«Un'enorme operazione pubblicitaria», «una pioggia di soldi caduta su un terreno arido». Michele Tiraboschi, giuslavorista, direttore del Centro Studi «Marco Biagi» dell'Università di Modena, non usa mezzi termini: la Garanzia Giovani è già fallita.
Professore, i primi numeri non delineano una situazione positiva. Che cosa non funziona?
«Il sistema è partito male: una massa enorme di gente davanti a una porta strettissima. È chiaro che molti di questi giovani non riceveranno risposta, e ciò creerà ancora più sfiducia, più disaffezione verso lo Stato».
In concreto quali errori ravvisa nel meccanismo?
«Ci sono tre aspetti problematici. Il primo è istituzionale: la materia è di competenza delle Regioni, il che comporta che non ci sia un'unica azione, ma 20 diverse. Poi uno politico: il piano era gestito dall'ex ministro Giovannini, il cambio di governo ha comportato anche un cambio di direzione tecnica e squadra; è come sostituire il pilota subito prima dell'inizio di una gara. Infine l'aspetto culturale: si è scelto di affidarsi ai centri per l'impiego pubblici, che intercettano meno del 3% della domanda di lavoro, invece che alle agenzie private, che hanno un vero rapporto con le aziende. E servivano intese con le associazioni datoriali, in grado di fare da collegamento con le aziende».
La scarsa efficienza dei centri pubblici per l'impiego però è nota...
«Da anni l'Europa ci chiede riforme. Alcuni tentativi sono stati boicottati da una visione ideologica, statalista».
Il bonus giovani del governo Letta doveva far assumere 100mila persone.

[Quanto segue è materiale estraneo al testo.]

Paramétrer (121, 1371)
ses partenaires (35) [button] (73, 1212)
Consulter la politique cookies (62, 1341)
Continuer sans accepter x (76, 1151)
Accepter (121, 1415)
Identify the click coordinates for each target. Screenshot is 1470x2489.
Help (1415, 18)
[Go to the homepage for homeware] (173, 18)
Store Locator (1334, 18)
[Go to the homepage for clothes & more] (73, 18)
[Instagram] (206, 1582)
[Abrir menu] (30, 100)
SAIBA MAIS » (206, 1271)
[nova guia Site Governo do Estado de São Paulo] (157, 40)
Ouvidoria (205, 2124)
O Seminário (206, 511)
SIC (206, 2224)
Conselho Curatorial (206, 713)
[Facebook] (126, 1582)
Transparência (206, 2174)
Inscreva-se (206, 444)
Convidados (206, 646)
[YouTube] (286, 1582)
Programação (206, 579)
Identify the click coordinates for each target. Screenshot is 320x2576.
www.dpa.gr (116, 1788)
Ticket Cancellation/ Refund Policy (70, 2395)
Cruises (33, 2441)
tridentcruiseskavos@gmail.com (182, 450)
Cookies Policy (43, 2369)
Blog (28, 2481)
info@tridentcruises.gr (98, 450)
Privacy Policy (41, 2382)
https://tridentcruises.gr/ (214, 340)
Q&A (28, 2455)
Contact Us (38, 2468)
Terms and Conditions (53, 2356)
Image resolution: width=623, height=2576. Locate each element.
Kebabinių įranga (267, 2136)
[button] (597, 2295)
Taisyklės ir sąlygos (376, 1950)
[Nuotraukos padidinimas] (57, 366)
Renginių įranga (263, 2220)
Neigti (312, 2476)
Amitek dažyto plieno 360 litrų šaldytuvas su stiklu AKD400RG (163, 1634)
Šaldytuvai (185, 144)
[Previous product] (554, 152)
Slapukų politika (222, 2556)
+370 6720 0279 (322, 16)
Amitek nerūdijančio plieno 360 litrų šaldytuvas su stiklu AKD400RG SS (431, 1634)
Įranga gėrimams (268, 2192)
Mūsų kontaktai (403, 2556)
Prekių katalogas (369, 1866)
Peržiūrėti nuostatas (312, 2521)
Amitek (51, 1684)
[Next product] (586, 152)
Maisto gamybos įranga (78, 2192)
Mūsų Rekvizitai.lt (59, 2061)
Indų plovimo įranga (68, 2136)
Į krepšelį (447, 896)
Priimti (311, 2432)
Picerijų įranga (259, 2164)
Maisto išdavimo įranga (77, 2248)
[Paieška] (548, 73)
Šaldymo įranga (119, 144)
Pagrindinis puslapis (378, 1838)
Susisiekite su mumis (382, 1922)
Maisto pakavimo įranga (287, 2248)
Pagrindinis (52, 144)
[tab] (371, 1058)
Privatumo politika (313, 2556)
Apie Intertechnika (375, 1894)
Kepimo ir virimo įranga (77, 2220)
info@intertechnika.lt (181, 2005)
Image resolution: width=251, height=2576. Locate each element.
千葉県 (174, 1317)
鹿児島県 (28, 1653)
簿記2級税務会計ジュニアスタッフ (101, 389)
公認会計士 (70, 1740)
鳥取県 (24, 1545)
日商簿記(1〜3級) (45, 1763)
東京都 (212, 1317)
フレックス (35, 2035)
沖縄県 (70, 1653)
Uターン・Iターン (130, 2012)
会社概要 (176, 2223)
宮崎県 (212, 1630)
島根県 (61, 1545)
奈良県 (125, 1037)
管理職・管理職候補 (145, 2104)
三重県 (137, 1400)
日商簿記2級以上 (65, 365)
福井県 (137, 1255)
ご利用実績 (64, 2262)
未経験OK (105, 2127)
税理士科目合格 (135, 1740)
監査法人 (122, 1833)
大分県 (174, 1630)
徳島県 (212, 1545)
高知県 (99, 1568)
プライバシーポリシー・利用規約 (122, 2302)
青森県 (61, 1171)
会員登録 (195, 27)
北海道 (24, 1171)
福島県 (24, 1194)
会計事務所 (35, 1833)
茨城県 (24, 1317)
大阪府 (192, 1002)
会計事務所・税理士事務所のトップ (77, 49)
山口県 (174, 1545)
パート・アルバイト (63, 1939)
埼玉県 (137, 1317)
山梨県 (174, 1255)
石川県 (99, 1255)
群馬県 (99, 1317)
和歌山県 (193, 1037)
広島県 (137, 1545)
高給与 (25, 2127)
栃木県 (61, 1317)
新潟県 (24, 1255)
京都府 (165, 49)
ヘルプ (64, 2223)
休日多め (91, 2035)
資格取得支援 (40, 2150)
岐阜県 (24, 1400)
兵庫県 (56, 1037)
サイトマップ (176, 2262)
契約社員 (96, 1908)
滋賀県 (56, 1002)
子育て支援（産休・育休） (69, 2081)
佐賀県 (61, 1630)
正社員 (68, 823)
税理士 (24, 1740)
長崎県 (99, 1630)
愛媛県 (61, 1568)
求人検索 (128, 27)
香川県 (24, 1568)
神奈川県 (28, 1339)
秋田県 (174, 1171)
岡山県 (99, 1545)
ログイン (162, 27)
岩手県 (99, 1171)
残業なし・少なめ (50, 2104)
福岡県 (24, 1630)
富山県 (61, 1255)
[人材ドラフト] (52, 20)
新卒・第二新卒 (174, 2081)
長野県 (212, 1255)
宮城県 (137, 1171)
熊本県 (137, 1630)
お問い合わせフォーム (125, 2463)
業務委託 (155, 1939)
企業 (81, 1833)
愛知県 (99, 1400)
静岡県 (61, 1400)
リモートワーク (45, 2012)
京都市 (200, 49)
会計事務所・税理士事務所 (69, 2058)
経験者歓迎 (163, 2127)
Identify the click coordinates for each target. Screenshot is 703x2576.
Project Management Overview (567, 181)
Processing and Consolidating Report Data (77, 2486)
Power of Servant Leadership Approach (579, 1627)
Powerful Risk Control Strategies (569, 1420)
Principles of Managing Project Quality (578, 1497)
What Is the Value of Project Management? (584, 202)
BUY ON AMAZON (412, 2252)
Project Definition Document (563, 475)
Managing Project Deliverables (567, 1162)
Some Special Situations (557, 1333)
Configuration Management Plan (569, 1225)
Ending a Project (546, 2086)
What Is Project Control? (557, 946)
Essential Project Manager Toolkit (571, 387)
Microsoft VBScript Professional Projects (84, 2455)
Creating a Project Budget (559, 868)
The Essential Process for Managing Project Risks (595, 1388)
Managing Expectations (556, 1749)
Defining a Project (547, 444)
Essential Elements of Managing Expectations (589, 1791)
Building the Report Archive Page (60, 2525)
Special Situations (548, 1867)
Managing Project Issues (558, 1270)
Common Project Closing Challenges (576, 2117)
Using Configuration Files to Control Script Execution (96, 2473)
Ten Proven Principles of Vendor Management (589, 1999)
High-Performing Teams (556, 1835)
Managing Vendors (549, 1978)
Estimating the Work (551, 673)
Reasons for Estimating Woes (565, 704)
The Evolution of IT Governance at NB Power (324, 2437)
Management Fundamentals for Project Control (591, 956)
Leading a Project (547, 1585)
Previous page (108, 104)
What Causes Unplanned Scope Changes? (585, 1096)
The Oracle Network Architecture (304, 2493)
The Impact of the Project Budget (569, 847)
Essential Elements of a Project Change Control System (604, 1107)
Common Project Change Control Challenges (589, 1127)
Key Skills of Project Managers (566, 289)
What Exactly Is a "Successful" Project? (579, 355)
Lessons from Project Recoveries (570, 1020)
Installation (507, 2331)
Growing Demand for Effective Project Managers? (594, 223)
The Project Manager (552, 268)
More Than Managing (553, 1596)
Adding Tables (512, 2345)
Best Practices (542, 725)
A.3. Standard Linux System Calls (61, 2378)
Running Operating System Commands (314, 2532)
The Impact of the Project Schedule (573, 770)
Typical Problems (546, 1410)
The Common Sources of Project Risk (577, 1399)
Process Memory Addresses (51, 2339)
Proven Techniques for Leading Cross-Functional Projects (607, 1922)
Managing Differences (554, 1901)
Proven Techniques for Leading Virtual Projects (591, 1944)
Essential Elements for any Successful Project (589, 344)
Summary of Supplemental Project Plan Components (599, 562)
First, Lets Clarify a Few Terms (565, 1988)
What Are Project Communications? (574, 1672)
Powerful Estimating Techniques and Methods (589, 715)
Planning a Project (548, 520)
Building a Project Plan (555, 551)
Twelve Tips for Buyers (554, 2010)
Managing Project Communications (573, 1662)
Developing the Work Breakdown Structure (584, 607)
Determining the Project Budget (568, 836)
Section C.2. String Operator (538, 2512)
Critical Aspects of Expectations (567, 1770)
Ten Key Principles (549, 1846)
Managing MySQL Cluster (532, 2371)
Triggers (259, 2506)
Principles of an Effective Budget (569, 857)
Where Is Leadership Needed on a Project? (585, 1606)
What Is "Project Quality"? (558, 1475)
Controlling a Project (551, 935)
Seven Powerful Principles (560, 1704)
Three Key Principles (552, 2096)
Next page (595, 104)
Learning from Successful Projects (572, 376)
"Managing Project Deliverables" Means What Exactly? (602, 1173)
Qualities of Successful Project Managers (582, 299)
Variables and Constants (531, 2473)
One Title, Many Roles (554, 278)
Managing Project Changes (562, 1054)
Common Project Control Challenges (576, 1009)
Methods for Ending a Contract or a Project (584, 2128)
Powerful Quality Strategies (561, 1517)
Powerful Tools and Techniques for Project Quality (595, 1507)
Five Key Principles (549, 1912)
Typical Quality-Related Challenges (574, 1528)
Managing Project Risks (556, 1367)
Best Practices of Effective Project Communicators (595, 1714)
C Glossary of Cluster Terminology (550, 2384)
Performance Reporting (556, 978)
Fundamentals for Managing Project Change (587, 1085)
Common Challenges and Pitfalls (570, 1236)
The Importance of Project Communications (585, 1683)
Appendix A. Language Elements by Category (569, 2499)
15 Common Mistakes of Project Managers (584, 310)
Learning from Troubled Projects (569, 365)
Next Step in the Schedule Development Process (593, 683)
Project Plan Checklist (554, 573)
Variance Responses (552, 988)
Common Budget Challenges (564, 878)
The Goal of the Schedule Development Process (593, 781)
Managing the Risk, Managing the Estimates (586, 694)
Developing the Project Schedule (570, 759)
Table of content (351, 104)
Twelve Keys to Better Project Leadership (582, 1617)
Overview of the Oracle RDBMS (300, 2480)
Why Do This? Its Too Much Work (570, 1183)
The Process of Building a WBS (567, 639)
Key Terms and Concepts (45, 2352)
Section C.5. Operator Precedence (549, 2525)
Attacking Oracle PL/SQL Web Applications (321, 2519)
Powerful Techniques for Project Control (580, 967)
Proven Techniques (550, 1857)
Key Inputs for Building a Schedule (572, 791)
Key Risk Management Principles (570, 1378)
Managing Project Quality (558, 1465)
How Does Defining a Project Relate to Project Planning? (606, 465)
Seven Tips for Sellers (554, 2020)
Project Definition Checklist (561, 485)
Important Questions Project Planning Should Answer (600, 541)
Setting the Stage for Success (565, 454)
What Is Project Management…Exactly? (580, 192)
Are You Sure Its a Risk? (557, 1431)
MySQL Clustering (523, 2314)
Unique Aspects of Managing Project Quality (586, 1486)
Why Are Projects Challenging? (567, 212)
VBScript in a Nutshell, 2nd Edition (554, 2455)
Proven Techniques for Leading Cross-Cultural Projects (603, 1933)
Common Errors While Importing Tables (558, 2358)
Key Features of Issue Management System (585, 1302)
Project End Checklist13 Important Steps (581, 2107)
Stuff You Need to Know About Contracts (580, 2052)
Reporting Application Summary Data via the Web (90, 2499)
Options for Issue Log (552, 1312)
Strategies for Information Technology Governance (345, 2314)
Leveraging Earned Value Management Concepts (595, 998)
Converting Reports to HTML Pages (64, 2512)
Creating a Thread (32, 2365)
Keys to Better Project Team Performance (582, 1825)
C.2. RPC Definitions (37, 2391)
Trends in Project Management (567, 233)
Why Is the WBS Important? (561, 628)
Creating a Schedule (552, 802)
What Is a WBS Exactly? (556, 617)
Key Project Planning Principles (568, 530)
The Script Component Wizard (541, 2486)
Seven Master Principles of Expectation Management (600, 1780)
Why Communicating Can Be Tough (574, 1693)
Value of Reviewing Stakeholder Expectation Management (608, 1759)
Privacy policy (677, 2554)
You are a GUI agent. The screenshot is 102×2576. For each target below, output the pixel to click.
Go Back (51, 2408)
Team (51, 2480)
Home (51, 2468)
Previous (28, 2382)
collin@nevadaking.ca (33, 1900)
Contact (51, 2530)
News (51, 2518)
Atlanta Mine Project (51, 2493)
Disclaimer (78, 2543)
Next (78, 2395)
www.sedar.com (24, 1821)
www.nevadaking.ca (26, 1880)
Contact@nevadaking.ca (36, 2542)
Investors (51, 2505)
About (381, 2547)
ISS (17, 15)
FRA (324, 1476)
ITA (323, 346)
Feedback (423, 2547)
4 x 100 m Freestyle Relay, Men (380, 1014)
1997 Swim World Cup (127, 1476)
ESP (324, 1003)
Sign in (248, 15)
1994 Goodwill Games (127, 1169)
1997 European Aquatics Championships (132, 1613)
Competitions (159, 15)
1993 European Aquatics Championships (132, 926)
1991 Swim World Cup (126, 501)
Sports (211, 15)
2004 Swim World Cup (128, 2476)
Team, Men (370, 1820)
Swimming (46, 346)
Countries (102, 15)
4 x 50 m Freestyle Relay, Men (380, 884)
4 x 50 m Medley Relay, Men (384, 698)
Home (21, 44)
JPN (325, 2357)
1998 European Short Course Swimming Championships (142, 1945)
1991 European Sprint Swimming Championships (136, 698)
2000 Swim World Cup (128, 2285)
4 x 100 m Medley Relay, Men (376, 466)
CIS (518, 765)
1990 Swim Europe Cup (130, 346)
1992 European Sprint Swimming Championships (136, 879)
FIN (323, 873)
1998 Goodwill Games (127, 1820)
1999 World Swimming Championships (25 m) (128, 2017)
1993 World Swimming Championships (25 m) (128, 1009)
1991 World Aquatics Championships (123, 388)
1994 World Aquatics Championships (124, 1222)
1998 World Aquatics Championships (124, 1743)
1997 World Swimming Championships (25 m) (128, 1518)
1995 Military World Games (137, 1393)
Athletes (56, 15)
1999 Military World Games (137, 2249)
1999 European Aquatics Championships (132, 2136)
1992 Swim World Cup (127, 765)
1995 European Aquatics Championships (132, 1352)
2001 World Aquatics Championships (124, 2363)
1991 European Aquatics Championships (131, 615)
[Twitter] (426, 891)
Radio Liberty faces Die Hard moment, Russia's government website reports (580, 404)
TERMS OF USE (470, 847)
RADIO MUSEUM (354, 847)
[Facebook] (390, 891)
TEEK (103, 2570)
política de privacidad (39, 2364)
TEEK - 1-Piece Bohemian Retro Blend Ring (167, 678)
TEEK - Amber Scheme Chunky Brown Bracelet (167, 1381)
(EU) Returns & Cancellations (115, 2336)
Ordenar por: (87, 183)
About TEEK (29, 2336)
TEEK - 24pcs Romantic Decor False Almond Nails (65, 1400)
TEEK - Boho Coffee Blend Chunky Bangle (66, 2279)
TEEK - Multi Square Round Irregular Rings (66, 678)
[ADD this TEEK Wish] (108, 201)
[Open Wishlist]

Sono state solo 22mila.
«In quel caso c'era un bonus di 650 euro per chi assumeva a tempo indeterminato: evidentemente le aziende non considerarono l'incentivo sufficiente rispetto al rischio di una nuova assunzione. Qui il pericolo è maggiore: stiamo creando aspettative che saranno tradite. E trattiamo i fondi europei come un peso, non come occasione».